Publié le 1er novembre 2025. Les infections virales telles que la grippe ou la COVID-19 augmentent significativement le risque d’événements cardiovasculaires graves à court terme, selon une nouvelle étude. Les chercheurs soulignent l’importance de la vaccination pour prévenir ces complications.
- Une infection grippale multiplie par quatre à cinq le risque d’infarctus ou d’AVC.
- Le risque est triplé en cas de contamination par le SARS-CoV-2.
- La vaccination contre la grippe réduirait de 34 % les risques cardiovasculaires graves.
Une équipe de recherche de l’Université de Californie à Los Angeles (UCLA), dirigée par Kosuke Kawai, a mis en évidence dans une étude d’ensemble publiée dans le « Journal of the American Heart Association » un lien préoccupant entre les infections virales et la santé cardiovasculaire.
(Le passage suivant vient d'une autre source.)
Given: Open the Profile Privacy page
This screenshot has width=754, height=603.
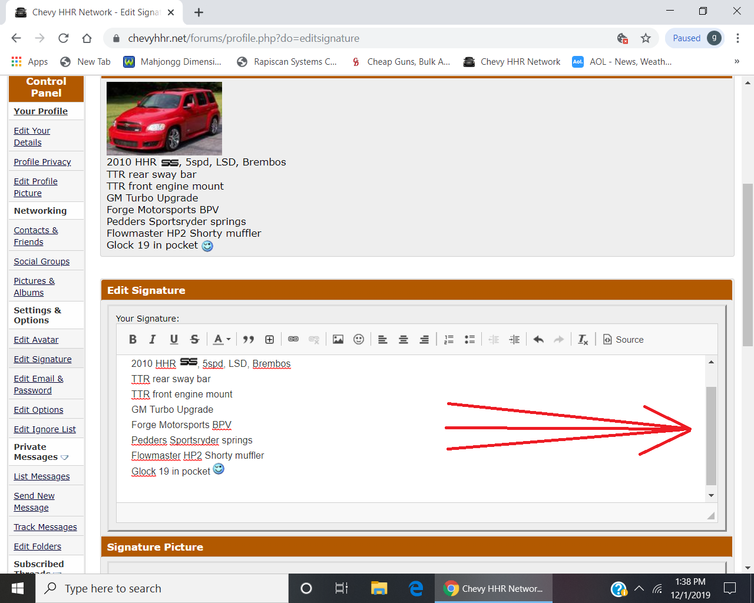Looking at the screenshot, I should [42, 162].
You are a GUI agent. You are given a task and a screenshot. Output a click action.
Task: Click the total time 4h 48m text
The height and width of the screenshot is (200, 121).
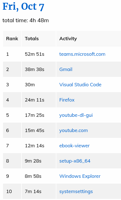(x=25, y=21)
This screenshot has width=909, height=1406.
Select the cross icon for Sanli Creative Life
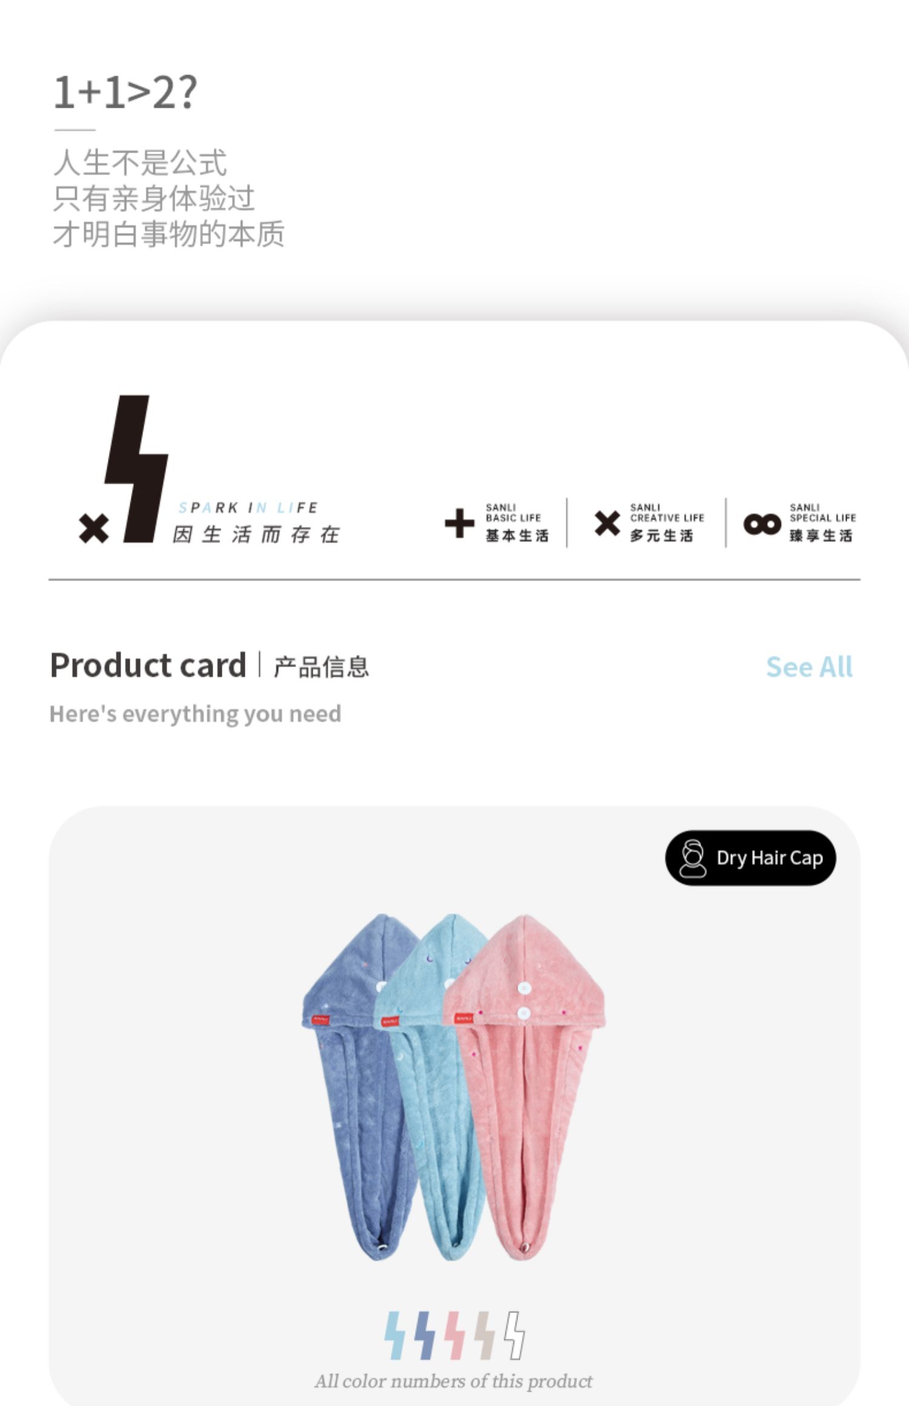607,523
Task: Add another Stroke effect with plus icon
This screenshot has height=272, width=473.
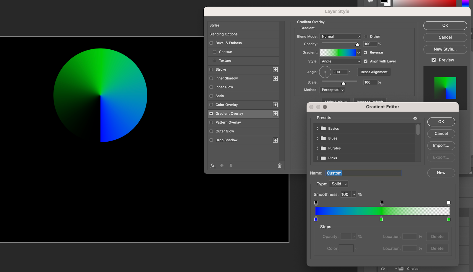Action: click(x=275, y=69)
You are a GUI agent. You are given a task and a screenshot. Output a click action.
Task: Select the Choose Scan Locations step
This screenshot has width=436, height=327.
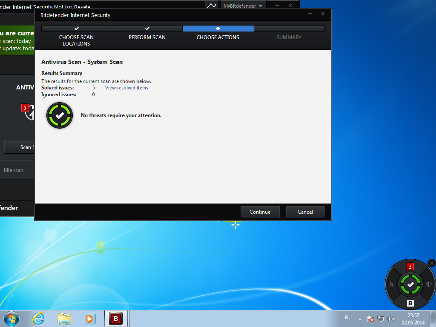tap(76, 40)
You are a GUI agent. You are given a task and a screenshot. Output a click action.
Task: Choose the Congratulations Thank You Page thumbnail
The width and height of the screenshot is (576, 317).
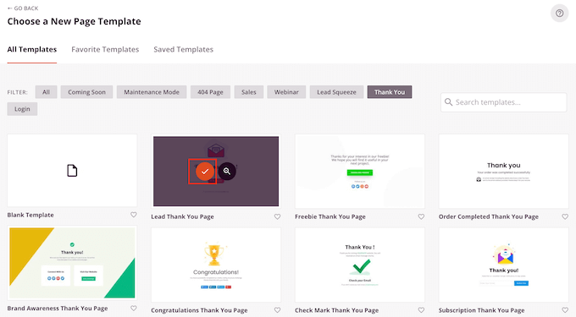click(x=216, y=265)
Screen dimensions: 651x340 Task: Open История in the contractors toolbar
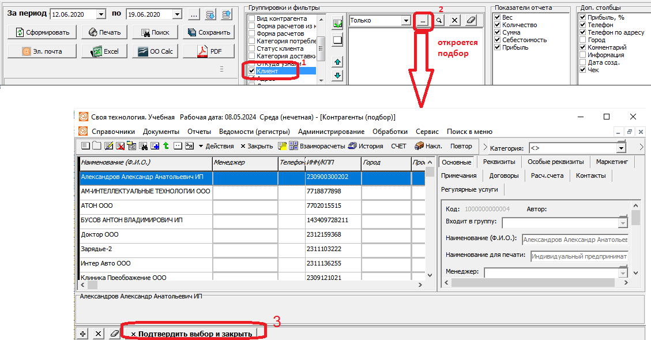tap(366, 146)
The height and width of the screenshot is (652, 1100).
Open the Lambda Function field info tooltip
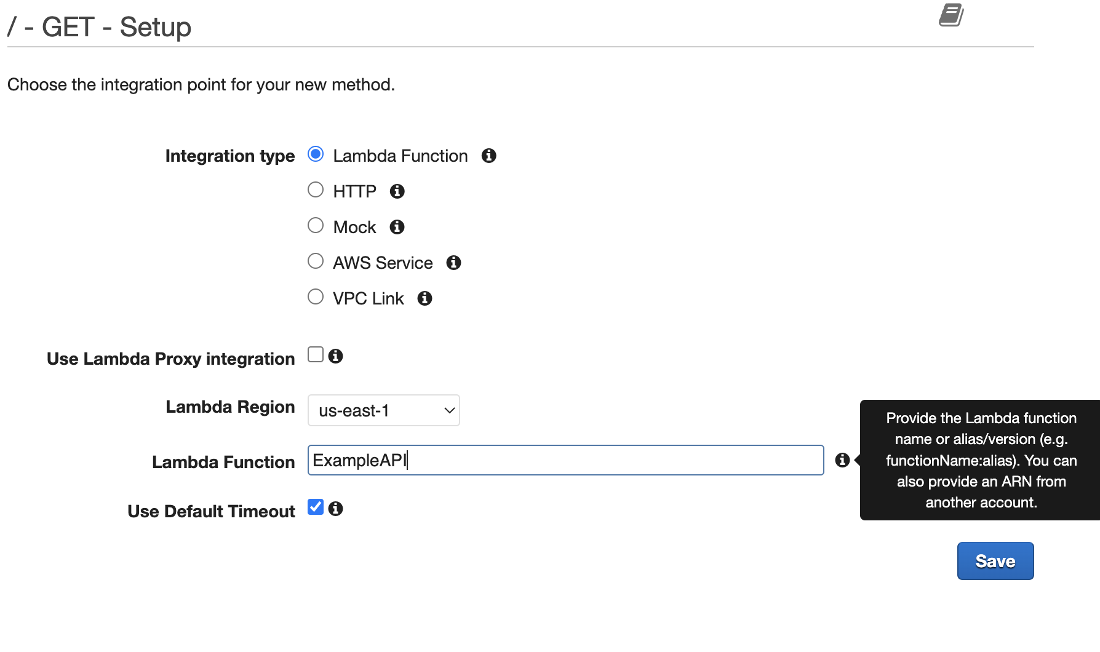pos(842,460)
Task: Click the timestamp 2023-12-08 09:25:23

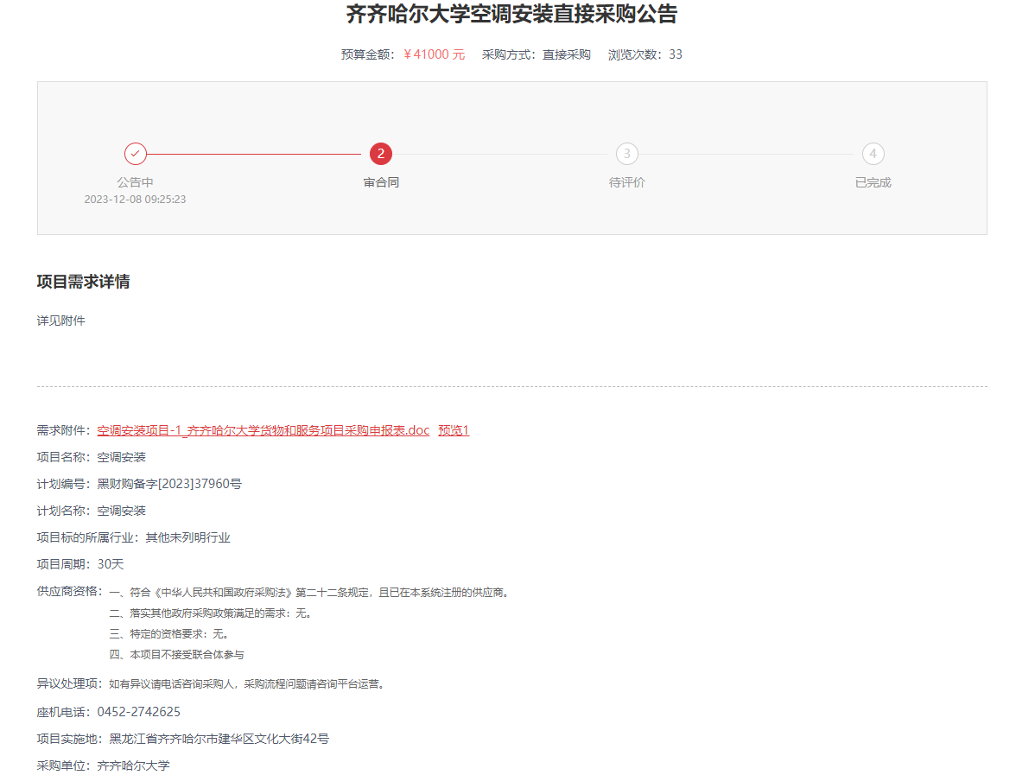Action: coord(135,200)
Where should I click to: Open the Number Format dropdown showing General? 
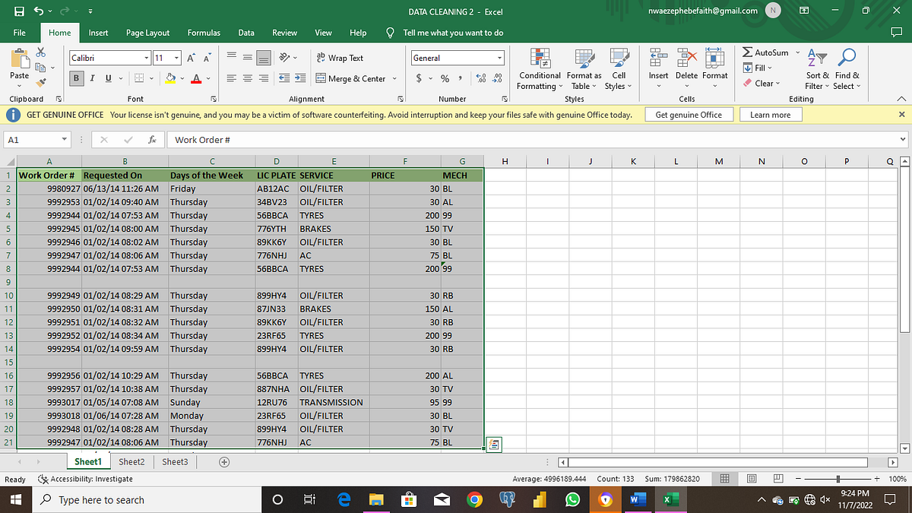click(x=499, y=58)
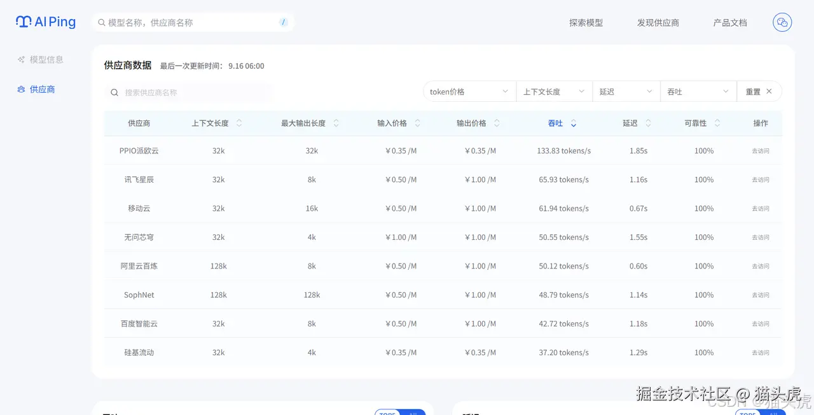814x415 pixels.
Task: Click the magnifier icon in the top search bar
Action: [x=102, y=22]
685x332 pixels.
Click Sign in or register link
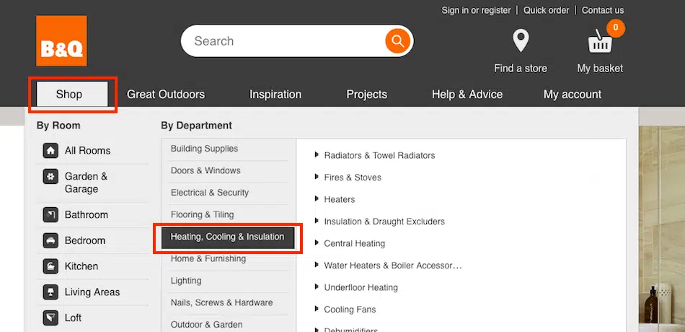click(x=476, y=11)
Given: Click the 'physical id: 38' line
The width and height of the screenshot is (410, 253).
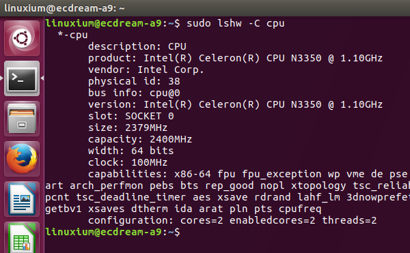Looking at the screenshot, I should pyautogui.click(x=134, y=81).
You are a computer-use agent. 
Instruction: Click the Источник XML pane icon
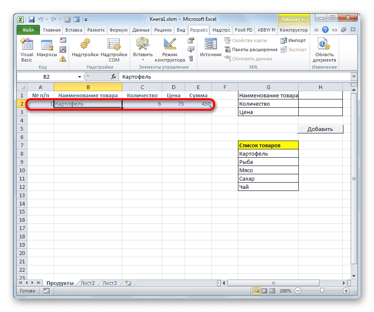click(210, 47)
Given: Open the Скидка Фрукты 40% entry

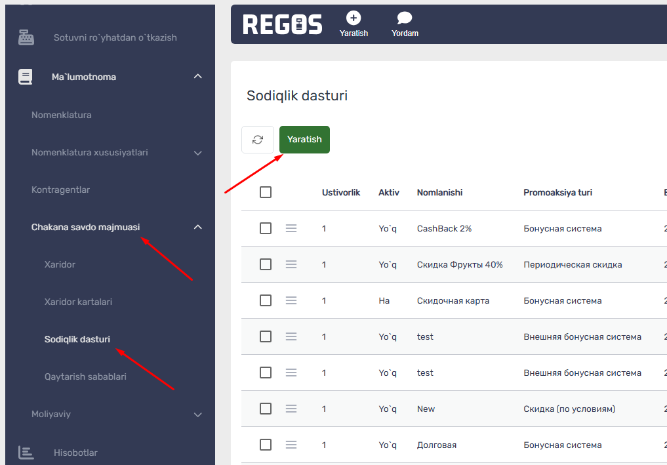Looking at the screenshot, I should (458, 264).
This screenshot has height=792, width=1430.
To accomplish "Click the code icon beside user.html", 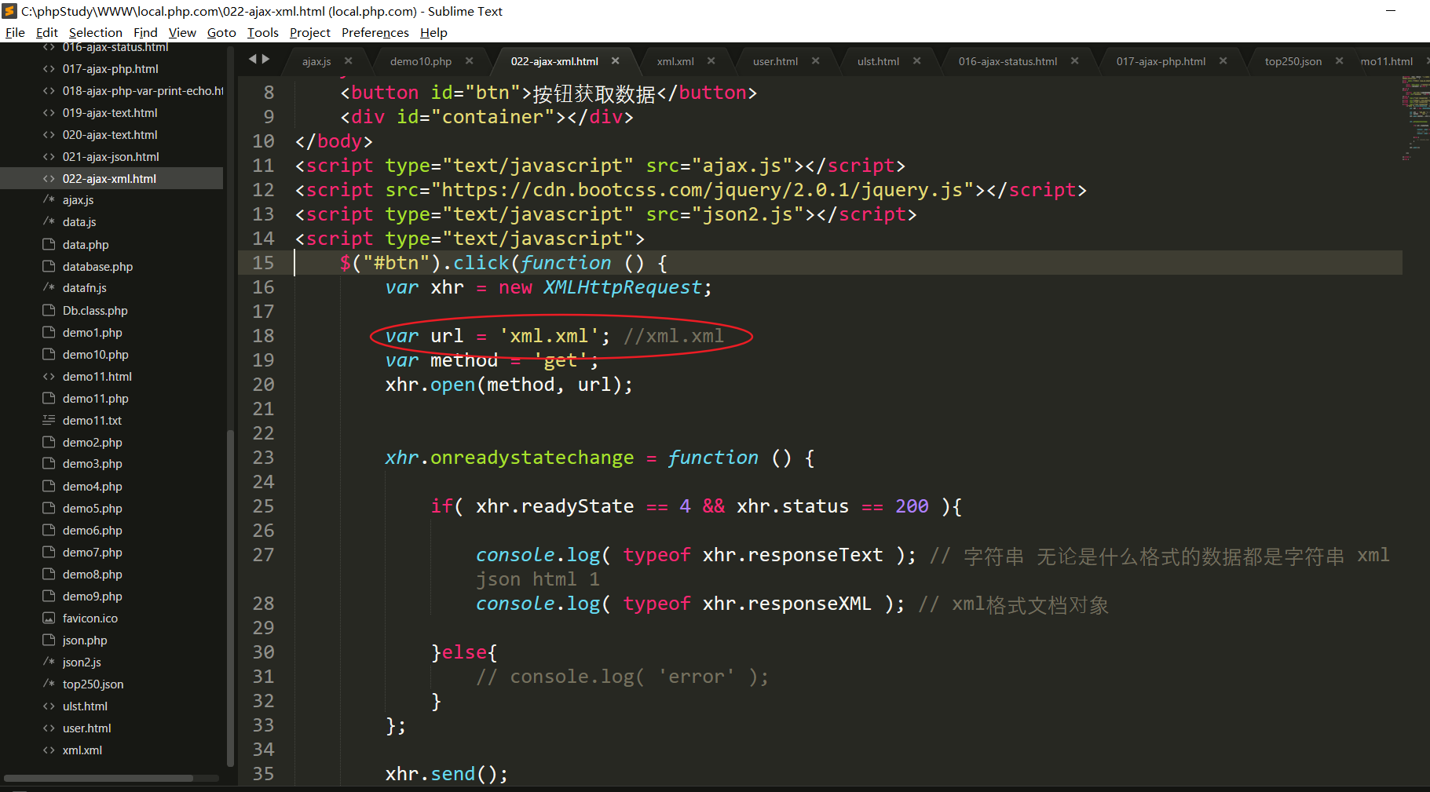I will [49, 728].
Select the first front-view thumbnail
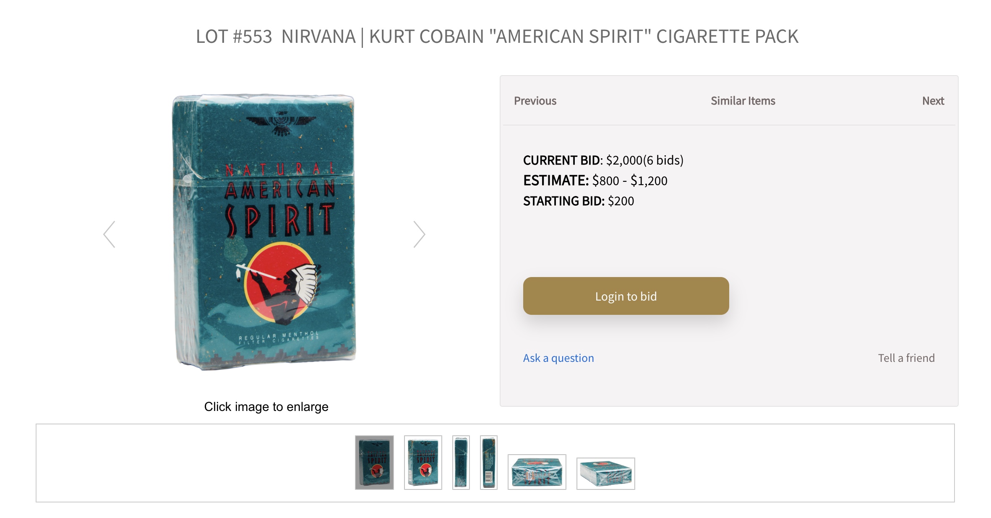 pos(374,462)
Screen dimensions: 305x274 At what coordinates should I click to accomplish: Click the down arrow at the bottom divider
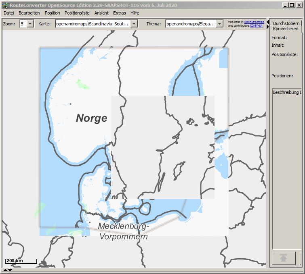point(10,270)

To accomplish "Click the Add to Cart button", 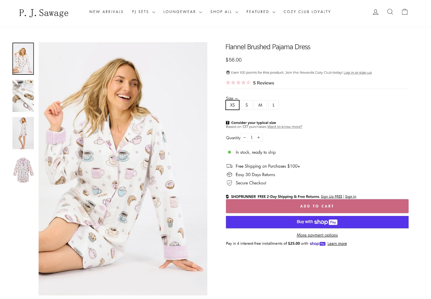I will pos(317,206).
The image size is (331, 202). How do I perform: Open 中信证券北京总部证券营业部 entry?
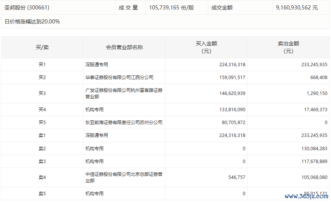coord(124,177)
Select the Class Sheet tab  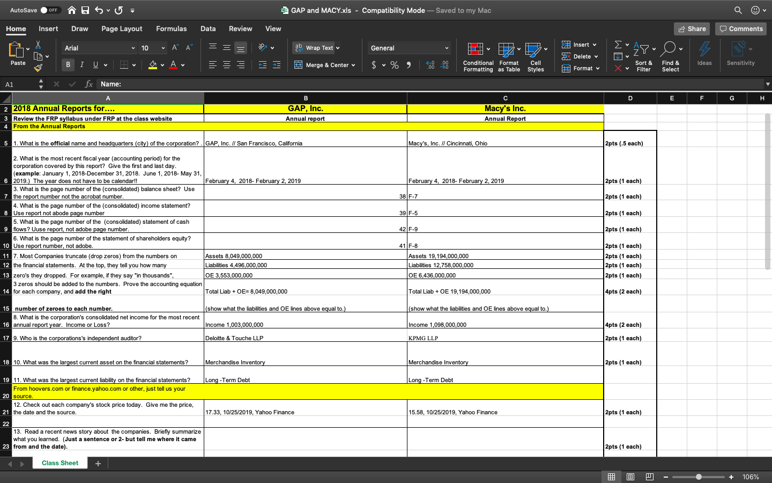(x=60, y=463)
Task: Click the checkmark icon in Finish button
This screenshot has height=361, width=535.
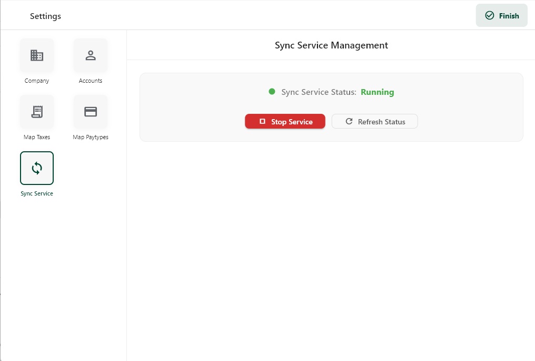Action: (x=490, y=16)
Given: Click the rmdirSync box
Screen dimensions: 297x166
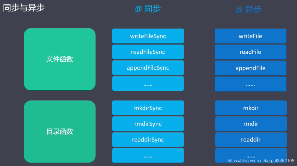Looking at the screenshot, I should pyautogui.click(x=148, y=124).
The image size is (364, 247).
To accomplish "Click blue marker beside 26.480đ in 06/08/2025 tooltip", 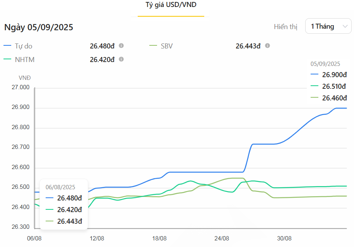I will pos(50,198).
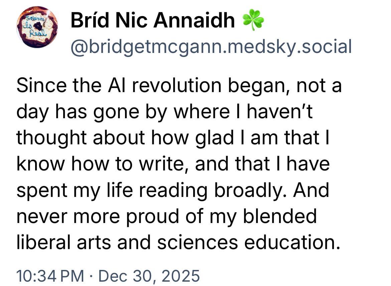Open the @bridgetmcgann.medsky.social handle
The width and height of the screenshot is (391, 286).
click(211, 47)
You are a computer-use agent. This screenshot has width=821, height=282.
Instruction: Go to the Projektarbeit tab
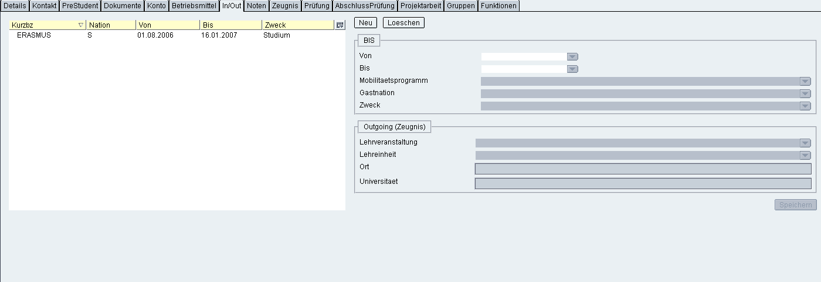click(420, 6)
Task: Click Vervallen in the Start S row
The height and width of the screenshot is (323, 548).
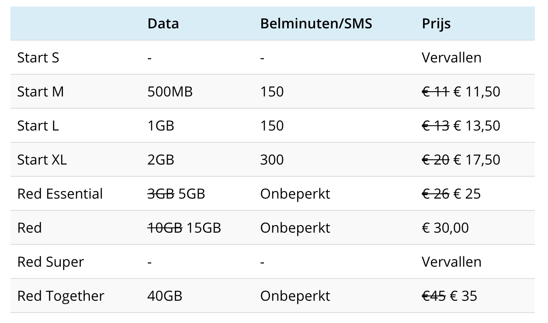Action: point(451,58)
Le risque de subir une crise cardiaque ou un accident vasculaire cérébral (AVC) est considérablement accru dans les jours et semaines suivant une infection par le virus de la grippe, atteignant un facteur de quatre à cinq. Pour le virus du SARS-CoV-2, responsable de la COVID-19, ce risque est multiplié par trois. D’autres virus, bien que présentant des risques plus faibles, peuvent également avoir des conséquences cardiovasculaires à plus long terme.
Les scientifiques expliquent ce phénomène par la réaction naturelle du système immunitaire face à une infection virale. Les substances libérées lors de cette réponse inflammatoire peuvent favoriser la formation de caillots sanguins, affectant ainsi directement le système cardiovasculaire et augmentant la probabilité d’événements graves.
Face à ces découvertes, les auteurs de l’étude recommandent vivement de renforcer les campagnes de vaccination contre les virus connus pour leur impact potentiel sur le cœur et les vaisseaux sanguins. Ils s’appuient sur une étude d’ensemble menée en 2022, qui avait déjà démontré qu’une vaccination antigrippale permettait de réduire de 34 % le risque de développer une pathologie cardiovasculaire sévère.